BEGIN ENTRIES SHOWN
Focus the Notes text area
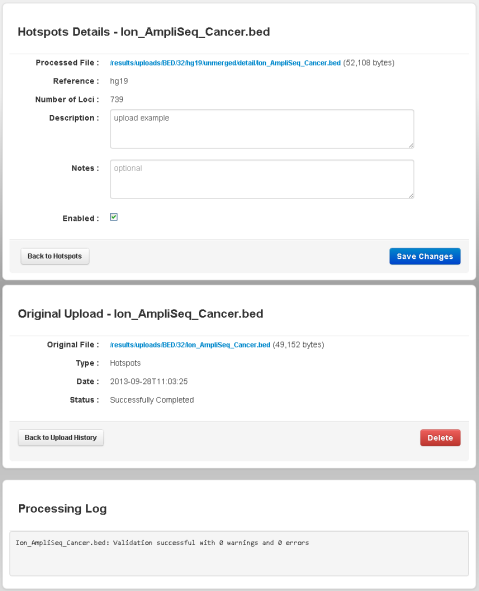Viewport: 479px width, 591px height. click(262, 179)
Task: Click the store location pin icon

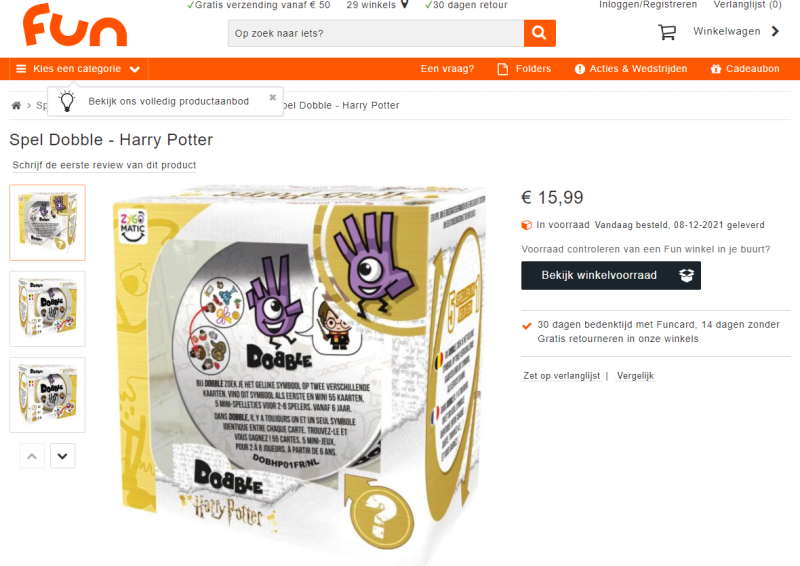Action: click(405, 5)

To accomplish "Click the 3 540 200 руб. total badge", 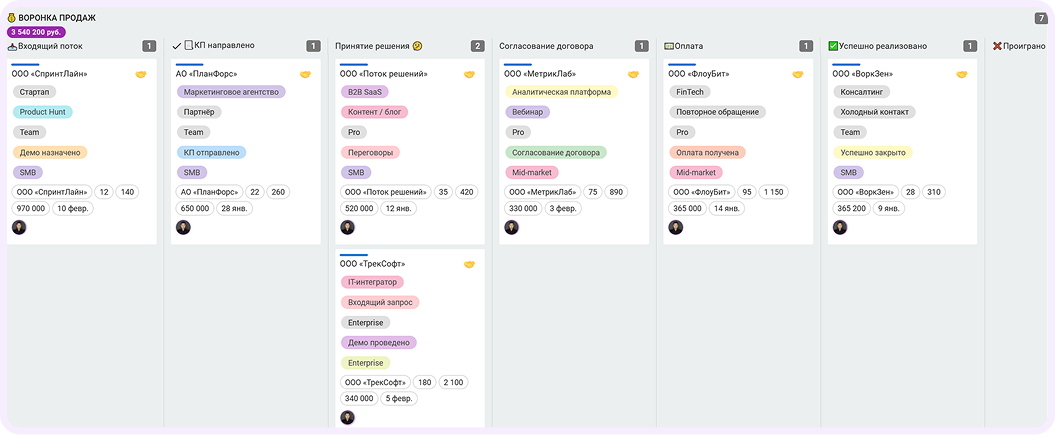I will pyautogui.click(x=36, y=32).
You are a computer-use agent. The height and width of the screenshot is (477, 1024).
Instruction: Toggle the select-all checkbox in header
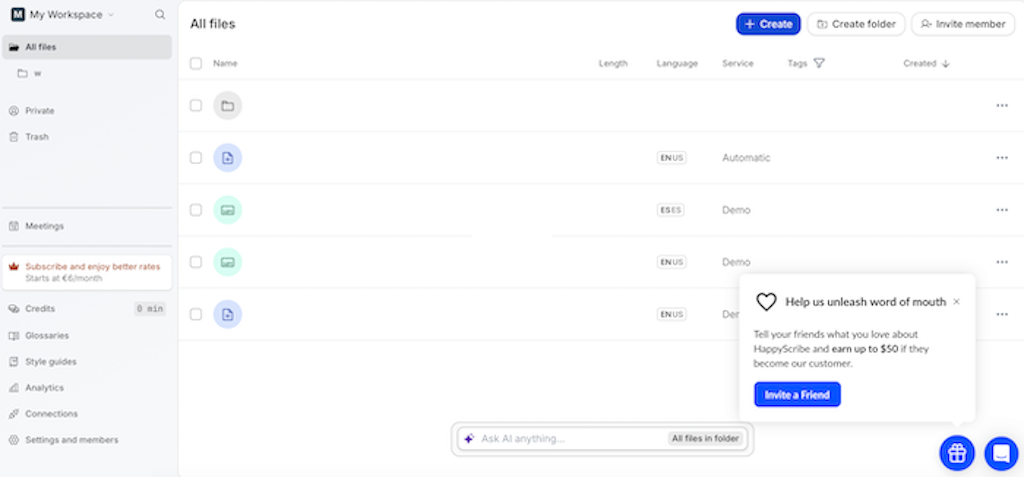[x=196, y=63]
END ENTRIES SHOWN
* _EXERCISE_: After locating the line with "Instruction: Toggle the" in the listing above, transcribe it and every line after it to the last, exactly, with no pictures.

* _EXPECTED OUTPUT_:
Instruction: Toggle the select-all checkbox in header
[x=196, y=63]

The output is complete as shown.